The publication “Hochgenaue Regelung von Linearmotoren durch optimierte Strommessung” (High Precision Control Of Linear Motors Through Optimized Current Measurements) published in the German technical journal “antriebstechnik”, Vol. 38 (1999), No. 9, pp 90-93, discloses a feed system with a permanent-excited synchronous linear motor and a field control with a high-resolution PWM transistor converter and a synchronized, high precision current measurement. A conventionally controlled linear motor with low friction guides exhibits under controlled operating conditions a parasitic motion which is superimposed on the feed motion. This parasitic motion is also observed when the motor is stopped. An adequate motion quality can be achieved by measuring the current with a secondary current controller while controlling the position. With a closed loop control, noise produces a corresponding feed force in the linear motor, which then causes a parasitic motion of the feed carriage. Only the parasitic components of the current along the q-axis (quadrature or out-of-phase axis), where the force is produced, cause a parasitic force and hence a parasitic motion. The parasitic components of the current along the d-axis (direct or in-phase axis), where the field is formed, do not affect the parasitic motion. Due to the high inertia of the carriage, high parasitic frequencies have only a small effect on the position of the carriage. The parasitic frequency curve has a maximum at intermediate frequencies, depending on the control bandwidth of the velocity and position control. This is the frequency range where disturbances in the current measurement have the greatest impact on the position of the carriage. A precise feed motion can be realized with a single drive system, which includes a synchronous linear motor, by synchronously measuring the currents, for example, by using an oversampling method with an effective resolution of 12 bits. This high-precision current measurement in conjunction with a field control improves the parasitic motion by a factor of 20, using the same control dynamics.
Unlike rotary servo motors, linear motors used for driving feed axes have a flat air gap. Linear motors have a (feed) direction along which the feed force is generated, and another (force) direction along which the attractive magnetic force is produced.

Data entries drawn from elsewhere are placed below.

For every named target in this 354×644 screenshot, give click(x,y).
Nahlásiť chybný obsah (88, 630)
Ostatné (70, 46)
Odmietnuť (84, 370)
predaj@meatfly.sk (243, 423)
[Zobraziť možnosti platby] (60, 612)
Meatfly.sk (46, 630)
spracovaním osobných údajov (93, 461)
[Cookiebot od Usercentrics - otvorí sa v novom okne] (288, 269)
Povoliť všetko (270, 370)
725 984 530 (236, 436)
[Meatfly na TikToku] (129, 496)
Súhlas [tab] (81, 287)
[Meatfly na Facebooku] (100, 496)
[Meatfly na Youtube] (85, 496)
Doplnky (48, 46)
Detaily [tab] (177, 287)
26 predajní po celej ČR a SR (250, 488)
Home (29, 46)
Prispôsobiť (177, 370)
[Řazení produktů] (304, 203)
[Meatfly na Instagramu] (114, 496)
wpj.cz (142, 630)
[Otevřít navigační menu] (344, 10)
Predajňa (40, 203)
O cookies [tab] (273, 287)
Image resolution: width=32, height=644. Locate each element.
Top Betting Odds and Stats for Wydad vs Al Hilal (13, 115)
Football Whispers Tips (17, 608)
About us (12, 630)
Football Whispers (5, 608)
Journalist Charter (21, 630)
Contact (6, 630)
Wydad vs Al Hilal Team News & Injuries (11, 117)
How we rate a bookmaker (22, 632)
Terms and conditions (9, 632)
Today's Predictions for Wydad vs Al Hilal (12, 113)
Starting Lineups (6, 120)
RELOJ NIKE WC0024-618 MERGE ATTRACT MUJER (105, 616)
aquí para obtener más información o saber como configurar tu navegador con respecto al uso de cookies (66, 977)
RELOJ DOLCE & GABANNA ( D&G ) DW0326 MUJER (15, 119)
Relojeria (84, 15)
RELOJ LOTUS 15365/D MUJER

The feed direction is parallel to the plane of the air gap, whereas the force direction is oriented normal to the plane of the air gap. Because the attractive force is perpendicular to the drive force, this force is also referred to as transverse force. In principle, the linear motor can produce controllable forces both in the feed direction and also in the transverse direction. For controlling the feed force, the q-component (quadrature or out-of-phase component) of the three-phase current is used, whereas the d-component (direct or in-phase component) is responsible for the attractive force. The two components are perpendicular in a three-phase system. Controlling the drive force via the q-component of the motor current does not affect the attractive force and vice versa. The two force directions are hence decoupled from each other. In conventional machine tools, only the direction of the feed force, i.e., the q-component is operational, because the machine carriage moves in the direction of the feed force. The attractive force is not controlled in conventional machine tools, so that the current of the d-component is always set to zero.
It would therefore be desirable and advantageous to provide an improved method and device for damping chatter oscillations in a machine tool, which obviates prior art shortcomings and is able to specifically operate with a linear motor controlled with a single field controller.